How Children Succeed is a collection of Paul Tough's research on child development and educational reform in America, particularly as it affects at-risk children living in poverty.
In the introduction, author Paul Tough introduces the book's central argument, that character development is more important to a student's future success than his or her IQ. Tough visits a new school, Tools of the Mind, which focuses primarily on character rather than cognitive skills as a way of preparing young learners for their academic futures, even though this practice goes against the mainstream belief that cognitive development, which arguably leads to a higher IQ, is the best head start for toddlers. By recapping a series of educational experiments and research, Tough creates an atmosphere of interest and concern about the American school system, particularly its effects on at-risk students. Already in the introduction it's made clear that studies show that students with a specific set of character traits, "persistence, self-control, curiosity, conscientiousness, grit, and self-confidence," seem to have a much higher success rate than students without them, leaving Tough to question whether these traits can be trained or if they are innate, and what programs can be made available to both teachers and students to ensure effective educational reform.

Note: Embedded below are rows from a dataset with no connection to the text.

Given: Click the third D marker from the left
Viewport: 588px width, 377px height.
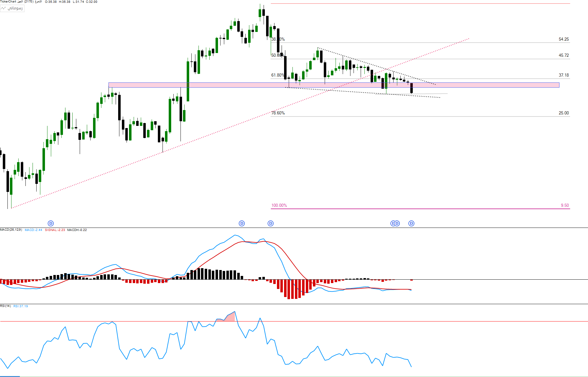Looking at the screenshot, I should (270, 223).
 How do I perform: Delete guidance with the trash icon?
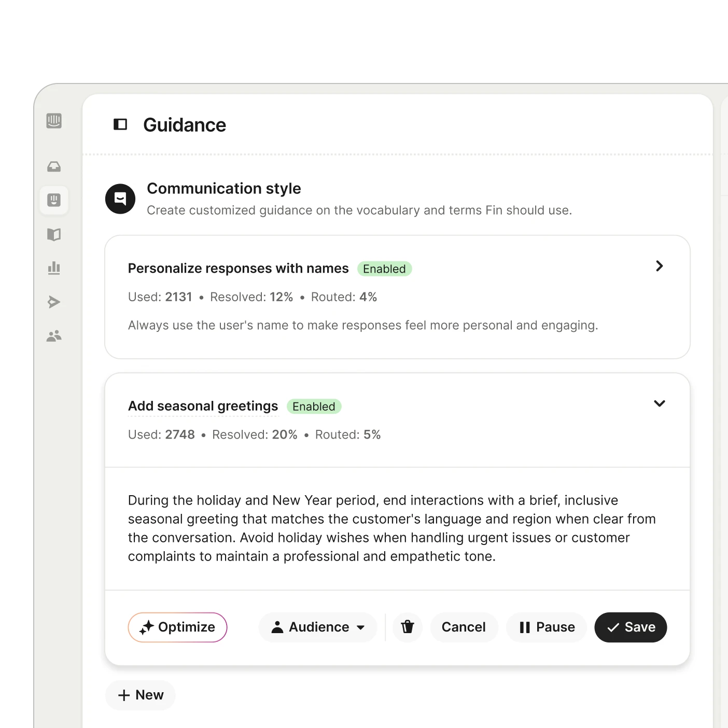pyautogui.click(x=408, y=627)
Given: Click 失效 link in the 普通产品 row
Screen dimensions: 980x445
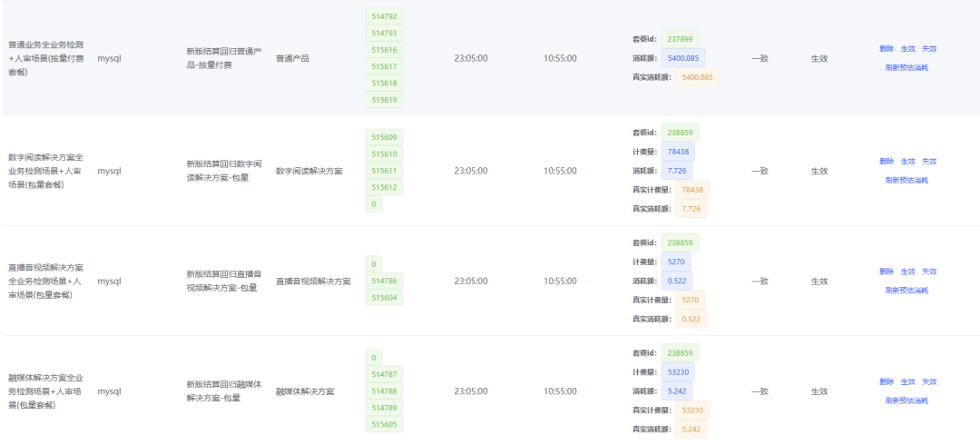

In Chapter One, "How To Fail (And How Not To)," Tough introduces the reader to two women making great waves in educational reform: Nadine Burke Harris, a researcher who studies the biological effects of stress on children's lives, and Elizabeth Dozier, the principal of Fenger High School, one of the worst high schools in the United States, and a school that will be a focal point of much of the novel. Together with her fellow researchers, Burke Harris devised a system of recording traumatic events in her patients' lives, and after collecting their personal histories, assigned each an ACE (Adverse Childhood Experience) number. Her results showed that patients with high ACE numbers were not only at higher risk for medical conditions (such as anxiety, depression, and cancer), but children with high ACE numbers also performed poorly in school and had a lesser chance of success in their adult lives than students with low ACE numbers. Research also showed that students with high ACE scores struggle to make secure attachments to their caregivers, another important facet of later success.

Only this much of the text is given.